• **Supplied data**

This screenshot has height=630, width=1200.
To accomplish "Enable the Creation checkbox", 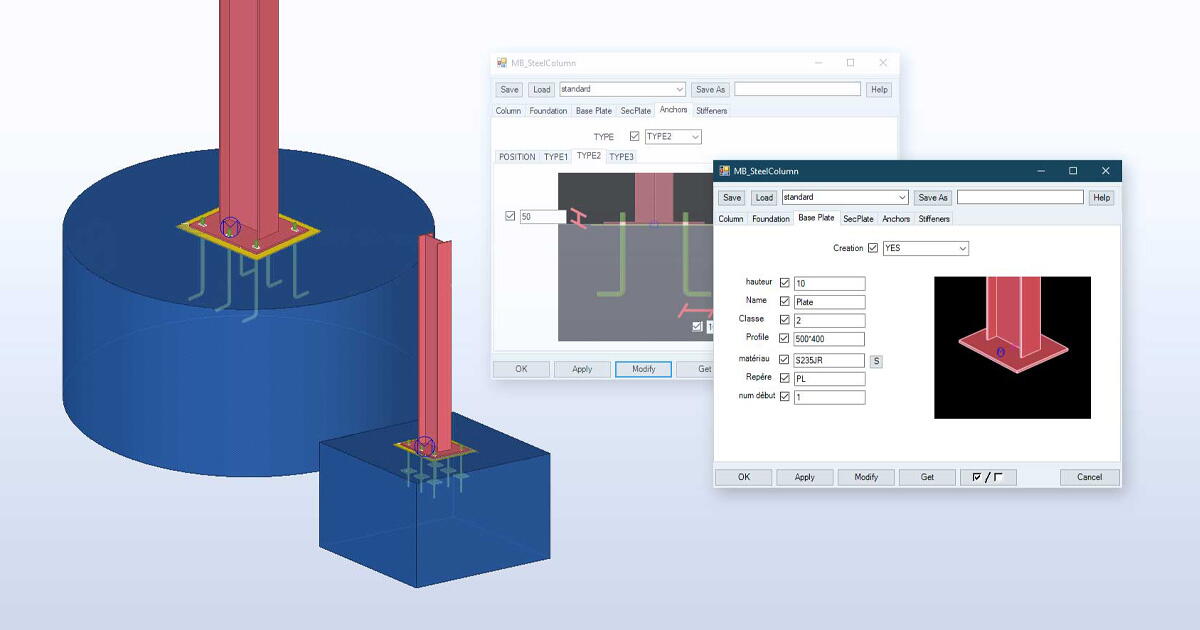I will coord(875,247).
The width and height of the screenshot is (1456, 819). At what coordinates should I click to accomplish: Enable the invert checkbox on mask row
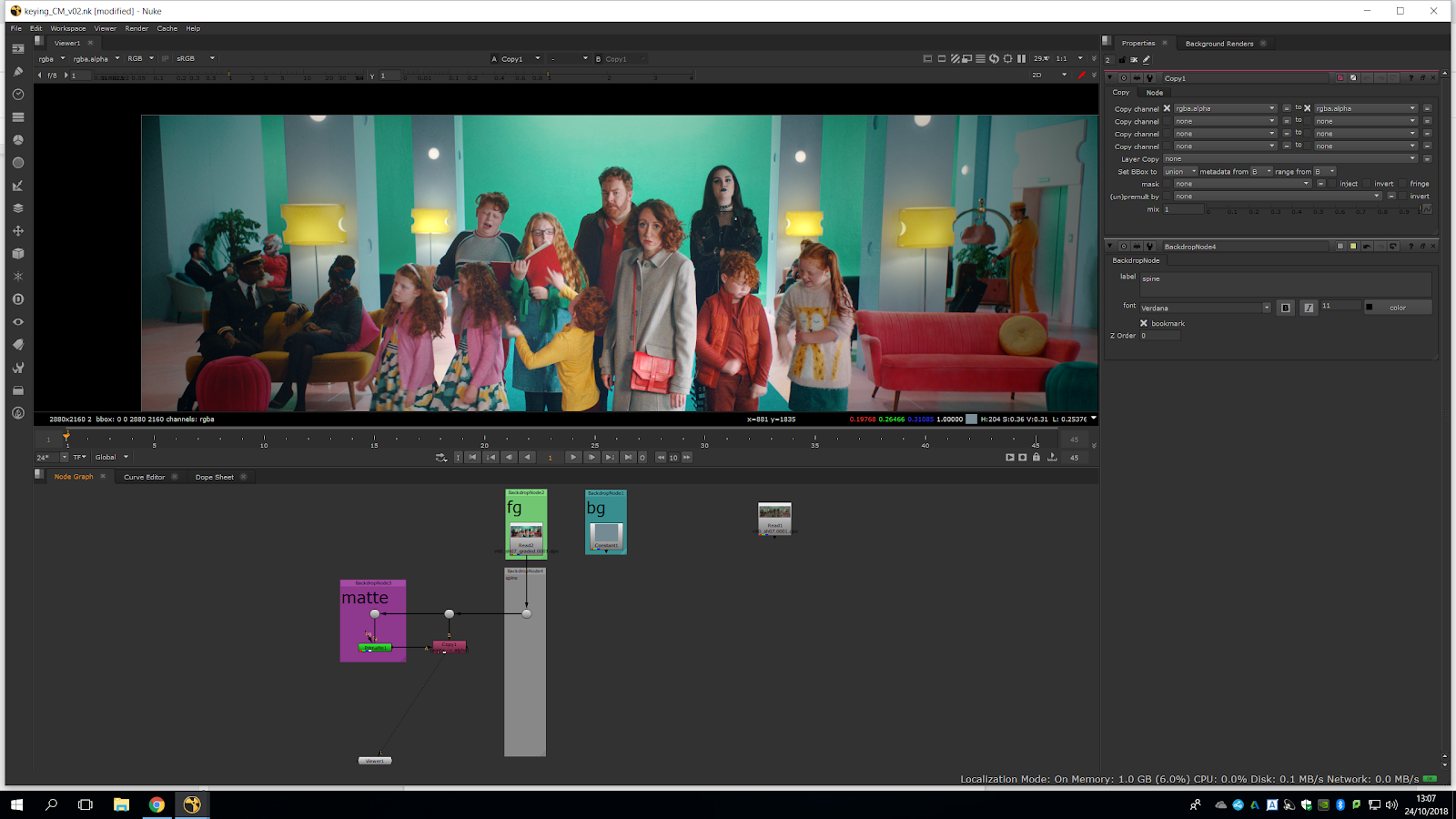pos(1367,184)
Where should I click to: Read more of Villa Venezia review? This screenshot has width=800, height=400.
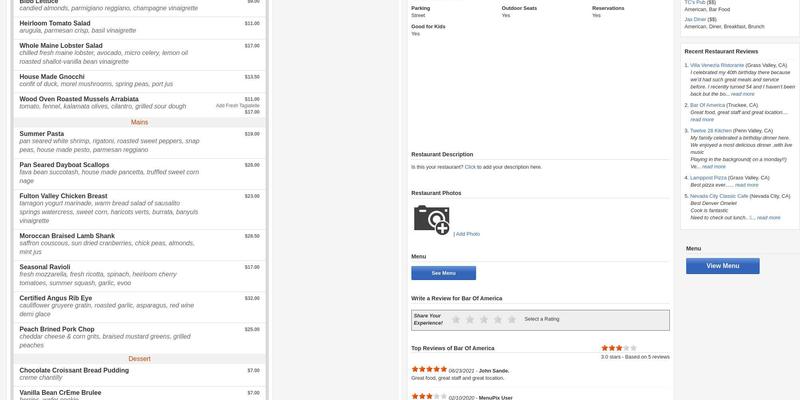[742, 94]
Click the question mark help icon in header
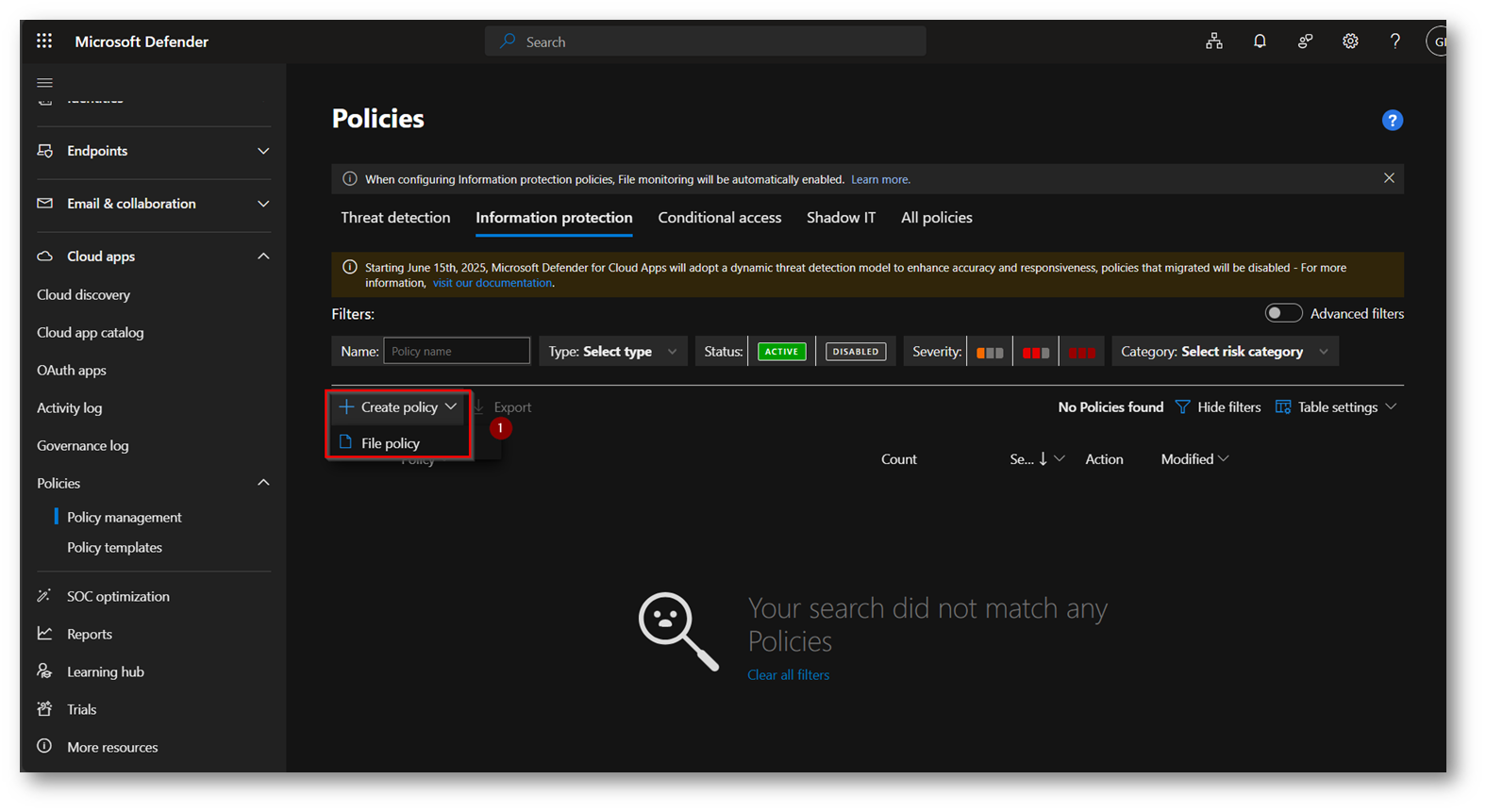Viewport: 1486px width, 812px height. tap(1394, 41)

• **Your assignment**
Pictures excluded, write out exactly and only the lines of the material from the one containing "The width and" up to and including the last line.

• **Written response**
The width and height of the screenshot is (1456, 819). At what coordinates should I click to accomplish: Enable the invert checkbox on mask row
pos(1367,184)
Where should I click to: Read more of Villa Venezia review? This screenshot has width=800, height=400.
[742, 94]
Click the question mark help icon in header
Viewport: 1486px width, 812px height. tap(1394, 41)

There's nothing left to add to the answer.